News and Views from the Desert Protective Council.

Think Globally, Generate Locally

July 30th, 2008 Posted by Larry Hogue in renewable energy

Confirming what desert conservationists and consumer advocates have been saying for quite a while now, a recent article in Public Utilities Fortnightly shows the true costs of concentrated solar power (CSP) farms vs. rapidly developing photovoltaic (PV) technologies.

With recent developments in thin film PV technology, “rooftop solar” is now cheaper by the kilowatt-hour than the large CSP thermal collectors that are being proposed on nearly a million acres of California deserts. These advances have made it possible to begin developing industry-scale PV facilities in the 20 to 50 megawatt range, such as that proposed by Southern California Edison, and already widespread in Germany. This new economic model even has a new name: “Distributed Central Solar.” The numbers work out to between 9 and 12 cents/kWh for photovoltaics and 14.4 cents/kWh for concentrated solar thermal.

Factor in the huge environmental costs of the large solar thermal facilities, problems with cooling (thousands of acre-feet of water used for wet-cooling, greater expense and loss of efficiency on the hottest days — when the energy is needed most — with dry cooling), and the likelihood that new large transmission lines will need to be built, and it looks like PV wins hands-down.
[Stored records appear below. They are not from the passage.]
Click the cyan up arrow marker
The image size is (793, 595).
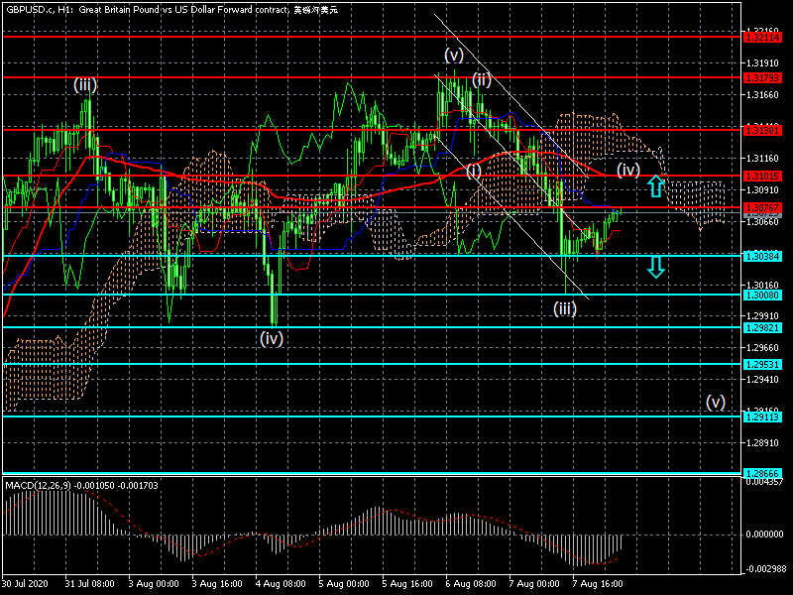(656, 185)
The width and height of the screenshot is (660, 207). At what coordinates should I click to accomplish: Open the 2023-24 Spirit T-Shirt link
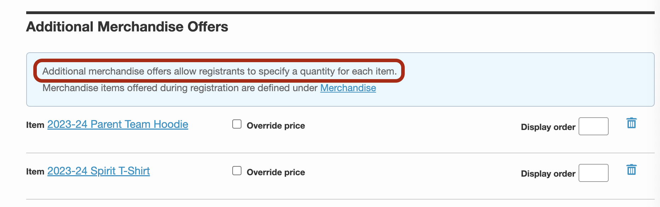click(98, 171)
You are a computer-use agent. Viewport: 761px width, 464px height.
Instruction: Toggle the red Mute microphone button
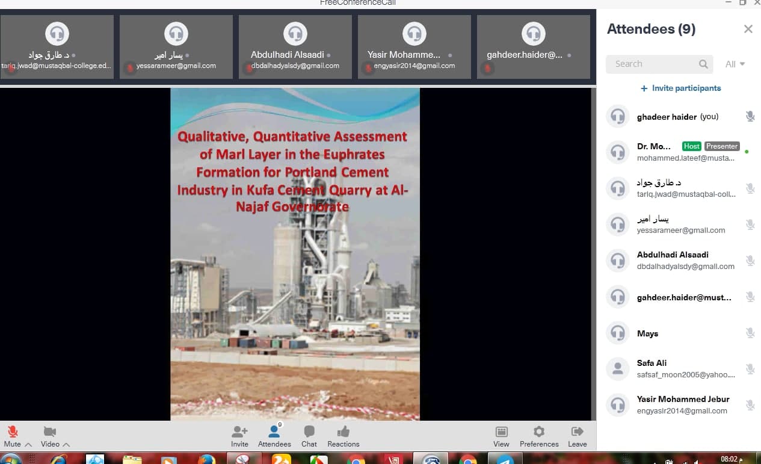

Cheaper, built on already-developed land, connected directly to the facilities that use them (or to existing 69 or 115 kV lines), low maintenance, much lower associated greenhouse gas emissions, what’s not to love?
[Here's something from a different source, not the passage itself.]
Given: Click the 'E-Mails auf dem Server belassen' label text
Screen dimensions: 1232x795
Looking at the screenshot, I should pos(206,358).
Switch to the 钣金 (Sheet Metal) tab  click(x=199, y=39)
The article points out that only CSP’s momentum in this country, combined with the need to ramp up thin film production, may provide a temporary advantage to large-scale solar. But in the long run, the article concludes, “DCS (photovoltaic) plants will likely gain a large foothold in the market as economic forces drive the industry toward the most efficient, cost-effective, and environmentally-benign solar electric technologies.”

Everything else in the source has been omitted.